**Work instruction**
Where a line in the material below has the string "computer", please report it.
Provided entries section start
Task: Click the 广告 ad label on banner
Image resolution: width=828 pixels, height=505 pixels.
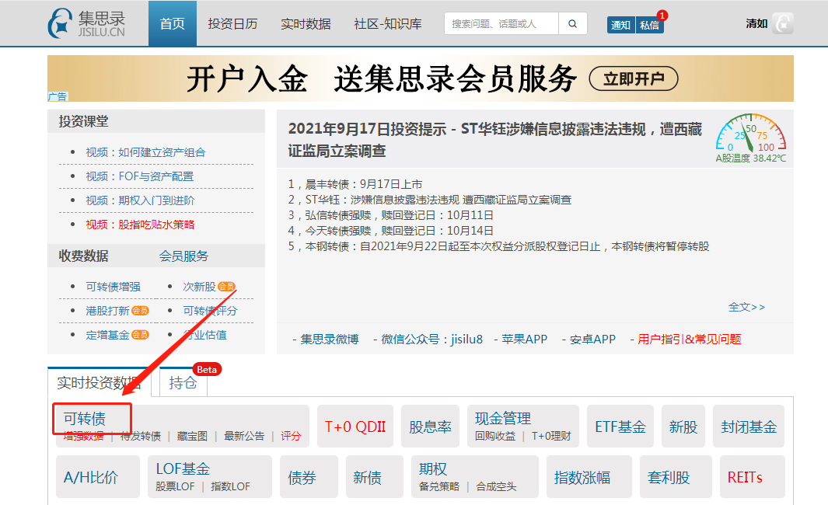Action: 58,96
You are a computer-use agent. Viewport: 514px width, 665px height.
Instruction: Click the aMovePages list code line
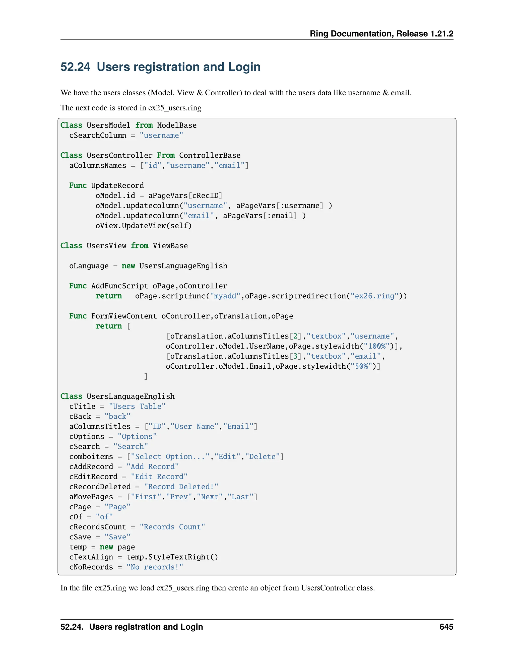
Provided entries section end
Provided entries section start
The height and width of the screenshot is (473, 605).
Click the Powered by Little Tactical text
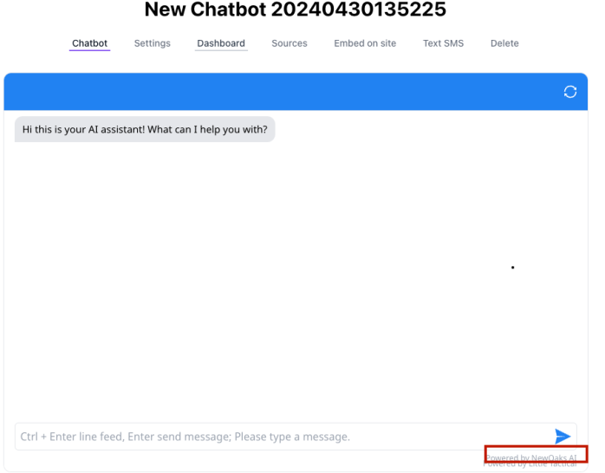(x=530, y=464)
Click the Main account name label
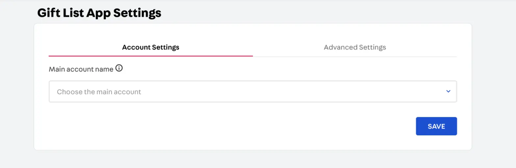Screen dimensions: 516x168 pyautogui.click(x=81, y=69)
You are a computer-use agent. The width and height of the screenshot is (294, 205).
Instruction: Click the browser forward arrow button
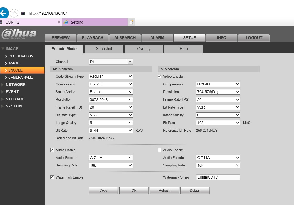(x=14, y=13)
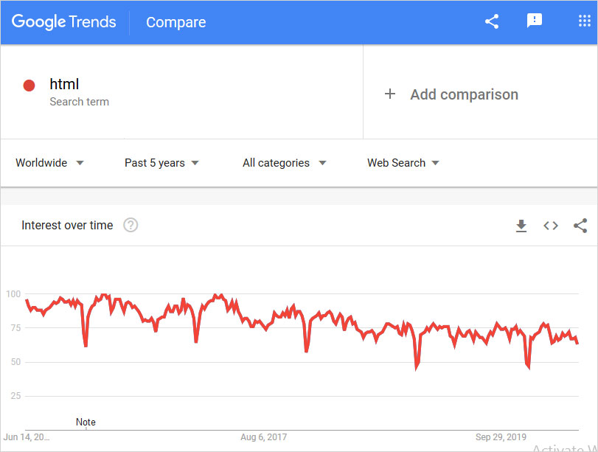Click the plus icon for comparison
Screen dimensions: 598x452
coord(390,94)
Provided entries section end
**Response to the exercise**
You are a computer-use agent. Viewport: 514px width, 665px height.
You are a computer-use agent. The width and height of the screenshot is (294, 205).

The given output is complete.